同時に、心の奥に微かなざわめきが残った。


(あんな女を……利用できるのか? それとも……)


風が吹き抜ける怜花宮。

今、そこにもう一人、小さな命が救い上げられようとしていた。


まだ陽も昇りきらぬ頃。

怜花宮の薄明かりの中で、少女はゆっくりと目を開けた。


――柔らかい寝床。

――傷にあてがわれた布。

――静かな空気。


翠鸞はゆっくりと身を起こし、周囲を見回す。


「ここは……」


「おはよう、よく眠れた?」


ふいに聞こえた優しい声。

振り返ると、淡い色の衣を纏った茗渓がにこやかに立っていた。


その瞬間、翠鸞の身体がびくりと震える。


「……貴女は……まさか……怜花宮の……“悪妃”様……」


声がかすれた。怯えたように身を引く翠鸞。


茗渓は一瞬だけ目を丸くしたが、すぐに小さく笑った。


「あー、それね。やっぱりそう噂されてるのね、私」


「……ごめんなさい、ごめんなさい……無礼を……っ」


「待って待って、そんなに謝らないで。ほら、傷が開くわよ」


茗渓はすっと翠鸞の手に触れた。冷たくこわばっていた手が、ゆっくりと温もりを取り戻していく。


「貴女は……どうして……私なんかに……」


「“私なんか”なんて言わないで。傷だらけで倒れてたあなたを、放っておけるほど私は冷たくないの」


茗渓の指が丁寧に包帯を巻き直す。

その仕草は、まるで小さな命を慈しむようだった。


翠鸞の瞳に、わずかな揺らぎが生まれる。


「……噂で聞いていたのとは……違う……」


「悪妃って言われてるのは知ってる。でも、ほんとの私は……ただの“お節介な変な女”よ?」


冗談めかして笑う茗渓に、翠鸞は小さく笑い返しそうになった。

だが、その表情はすぐに曇る。


「……でも、私は戻らなければ……あのままいなくなったと知れたら、趙妃様は――」

「なぜ、あんな暴力を振るうような人の元に戻ろうとするの? 逃げたっていいじゃない」


言葉に、翠鸞は小さく首を振った。


「……私には……妹がいます。

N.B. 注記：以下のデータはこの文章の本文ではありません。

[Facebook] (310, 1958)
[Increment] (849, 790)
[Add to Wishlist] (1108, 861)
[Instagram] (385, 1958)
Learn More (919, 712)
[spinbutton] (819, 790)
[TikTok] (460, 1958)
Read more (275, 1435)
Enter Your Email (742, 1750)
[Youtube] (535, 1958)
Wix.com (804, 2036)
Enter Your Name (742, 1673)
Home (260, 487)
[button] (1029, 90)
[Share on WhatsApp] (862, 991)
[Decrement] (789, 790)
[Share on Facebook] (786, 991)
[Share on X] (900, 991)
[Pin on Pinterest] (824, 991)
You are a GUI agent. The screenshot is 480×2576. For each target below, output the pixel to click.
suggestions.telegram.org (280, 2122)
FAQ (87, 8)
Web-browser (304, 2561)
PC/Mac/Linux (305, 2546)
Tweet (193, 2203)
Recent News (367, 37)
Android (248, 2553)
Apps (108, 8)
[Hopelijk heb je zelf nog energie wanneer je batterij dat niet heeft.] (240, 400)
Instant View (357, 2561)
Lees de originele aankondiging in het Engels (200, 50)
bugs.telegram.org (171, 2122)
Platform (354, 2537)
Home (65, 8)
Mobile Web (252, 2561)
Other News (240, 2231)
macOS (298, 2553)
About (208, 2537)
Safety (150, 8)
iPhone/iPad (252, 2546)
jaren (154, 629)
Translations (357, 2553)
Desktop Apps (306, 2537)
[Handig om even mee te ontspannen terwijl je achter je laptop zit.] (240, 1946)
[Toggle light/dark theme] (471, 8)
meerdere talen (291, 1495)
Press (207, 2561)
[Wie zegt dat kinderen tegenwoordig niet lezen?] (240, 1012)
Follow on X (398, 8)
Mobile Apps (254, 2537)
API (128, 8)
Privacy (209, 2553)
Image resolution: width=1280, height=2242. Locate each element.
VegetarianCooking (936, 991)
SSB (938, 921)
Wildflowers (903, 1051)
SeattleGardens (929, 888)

まだ七つの子。母も、床に伏せたまま……私が仕えることで、わずかでも薬代が手に入るんです……」


その言葉に、茗渓の胸が締めつけられる。

どんなに理不尽でも、彼女には彼女の“帰るべき場所”がある。

それを、簡単に「逃げなさい」とは言えない――。


「……そう。……あなた、えらいね」


ぽつりと呟いた茗渓は、そっと翠鸞の手を握った。


「でもね。もし、もしも……どうしても辛くなって、息もできないような日が来たら、そのときは」


茗渓はにっこりと笑って、こう言った。


「――ここに帰っておいで。怜花宮は、そういう人のためにあるのかもしれないから」


翠鸞の目に、また涙が浮かんだ。

それは、悔しさでも悲しみでもない。


ひとときだけでも、自分が“誰かに守られた”という記憶が心に灯ったから。